At the extreme, this becomes the Cadence emulation box where you have a huge array of small processors. When you have less than the number requires, it then becomes a load balancing problem. The total speed up is governed by the slowest block of logic. The economics for it often don’t work out because it takes many machine to get a fairly modest total speedup.
Maybe you bleeding-edge guys think there’s something new required. Me, all I need is capability without more cost. But that doesn’t suit these revenue munching behemoths at all.
Like, it would be great if I could farm out N*PVT Monte Carlo SPICE iterations to N, P, V or T machines. The solution speed of a single SPICE simulation doesn’t matter here – not when I am prevented from 50 or 150 or 450 machines parallel by a single simulator “key” for the seat cost. We are forced into sequential solution for profit.
What “we” need is open source front to back capability and PDKs to match.
Too bad about the state of open source transistor and polygon level verification.
One shot, 4 kills. Sounds good to me. I have come to hate them all after 3 decades of user-abuse (fiscal and mental).
The EDA companies are hardly behemoths compared to the industry they support. They are also hardly the most profitable either. They, as with all companies, attempt to get a fair value for the productivity they provide.
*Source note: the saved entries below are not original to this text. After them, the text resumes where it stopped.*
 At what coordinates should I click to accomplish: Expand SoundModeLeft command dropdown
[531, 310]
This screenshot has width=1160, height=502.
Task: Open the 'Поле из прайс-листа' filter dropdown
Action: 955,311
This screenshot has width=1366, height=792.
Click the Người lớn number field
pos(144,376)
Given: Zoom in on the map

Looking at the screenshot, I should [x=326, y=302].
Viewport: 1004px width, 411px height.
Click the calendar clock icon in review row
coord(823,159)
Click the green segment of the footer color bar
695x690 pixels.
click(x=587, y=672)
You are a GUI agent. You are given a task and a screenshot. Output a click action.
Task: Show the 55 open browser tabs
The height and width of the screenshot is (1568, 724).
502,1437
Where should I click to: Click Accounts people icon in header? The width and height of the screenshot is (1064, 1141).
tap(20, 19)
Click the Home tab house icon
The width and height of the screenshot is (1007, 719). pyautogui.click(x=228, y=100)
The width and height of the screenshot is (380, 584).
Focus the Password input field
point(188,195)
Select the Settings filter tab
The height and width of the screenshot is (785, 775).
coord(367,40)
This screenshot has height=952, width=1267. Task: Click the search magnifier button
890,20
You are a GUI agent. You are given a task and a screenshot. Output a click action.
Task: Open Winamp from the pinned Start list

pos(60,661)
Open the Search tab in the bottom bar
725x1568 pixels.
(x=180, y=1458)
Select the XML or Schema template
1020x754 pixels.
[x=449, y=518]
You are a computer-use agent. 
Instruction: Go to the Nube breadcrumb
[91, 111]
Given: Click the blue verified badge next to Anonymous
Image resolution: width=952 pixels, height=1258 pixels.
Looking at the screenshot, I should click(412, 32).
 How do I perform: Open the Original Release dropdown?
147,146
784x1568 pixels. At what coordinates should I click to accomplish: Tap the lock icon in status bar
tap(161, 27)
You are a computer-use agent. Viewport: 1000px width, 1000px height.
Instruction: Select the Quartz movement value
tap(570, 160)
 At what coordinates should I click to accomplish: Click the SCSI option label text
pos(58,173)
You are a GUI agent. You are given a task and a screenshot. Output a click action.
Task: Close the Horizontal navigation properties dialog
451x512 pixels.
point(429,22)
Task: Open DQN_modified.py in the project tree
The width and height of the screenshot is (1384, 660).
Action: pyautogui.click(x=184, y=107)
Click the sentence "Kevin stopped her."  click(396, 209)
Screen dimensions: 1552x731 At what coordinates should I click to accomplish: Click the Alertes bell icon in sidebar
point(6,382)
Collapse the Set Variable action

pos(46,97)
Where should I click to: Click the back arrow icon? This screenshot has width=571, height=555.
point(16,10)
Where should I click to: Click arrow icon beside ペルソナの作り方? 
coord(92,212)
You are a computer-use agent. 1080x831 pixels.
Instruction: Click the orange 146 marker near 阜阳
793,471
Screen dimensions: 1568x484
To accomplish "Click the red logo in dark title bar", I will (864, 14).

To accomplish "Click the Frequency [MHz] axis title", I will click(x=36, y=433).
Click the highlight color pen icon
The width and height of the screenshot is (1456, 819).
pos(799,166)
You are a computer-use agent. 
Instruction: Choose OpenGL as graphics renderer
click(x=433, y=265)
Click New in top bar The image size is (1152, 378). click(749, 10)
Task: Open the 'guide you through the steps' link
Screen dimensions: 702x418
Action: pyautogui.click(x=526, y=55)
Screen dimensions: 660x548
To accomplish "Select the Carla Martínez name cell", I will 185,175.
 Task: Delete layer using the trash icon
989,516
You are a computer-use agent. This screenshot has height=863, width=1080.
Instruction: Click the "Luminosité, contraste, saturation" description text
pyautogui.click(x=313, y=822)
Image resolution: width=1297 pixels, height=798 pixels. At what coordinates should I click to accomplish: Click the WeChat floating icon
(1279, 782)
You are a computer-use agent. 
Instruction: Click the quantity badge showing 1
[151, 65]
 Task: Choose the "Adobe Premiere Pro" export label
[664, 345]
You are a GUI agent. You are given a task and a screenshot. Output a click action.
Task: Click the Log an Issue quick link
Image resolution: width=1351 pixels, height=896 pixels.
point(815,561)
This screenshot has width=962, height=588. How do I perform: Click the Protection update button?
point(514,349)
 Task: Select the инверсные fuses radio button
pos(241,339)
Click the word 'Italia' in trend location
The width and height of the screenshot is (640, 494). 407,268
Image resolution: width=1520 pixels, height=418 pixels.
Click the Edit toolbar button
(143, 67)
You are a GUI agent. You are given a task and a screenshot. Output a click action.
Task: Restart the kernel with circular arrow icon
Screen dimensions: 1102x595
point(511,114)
SPICE is available as open source, so you could take a copy and adapt it to your needs yourself. I think you would find it to be a very slow and very expensive way to solve your problem.
The EDA marketplace is small. The problems are complex.
Not only do you have to solve the electrical calculations but you have to optimize for performance and parallelize the algorithm. How much time are you willing to spend to solve these problems and how much would that cost? How much are you willing to bet that your simulator is giving you the right answers, a tape out or two (before your company goes bankrupt)?
Very big companies can afford to write and verify their own simulation solutions but this gives them a competitive and economic edge which they are not about to share.
EDA companies are not greedy SOB’s, they have to pay their engineers and make a profit for their shareholders. If you want to risk your next chip on “free” simulation or verification software, you may find it much more expensive.
Hi Brian,
Your posts are really nice.
I recently joined a leading EDA company here in Mountain View, CA. I was wondering if you have any materials/videos/white papers on some basic EDA concepts. Things that I am particularly interested in are what drives the EDA market, is there any particular semi chip that drives the EDA tool, leading edge chips driving more vs. the trailing edge, how frequently the customers upgrade the tools? etc. Any materials would be highly appreciated.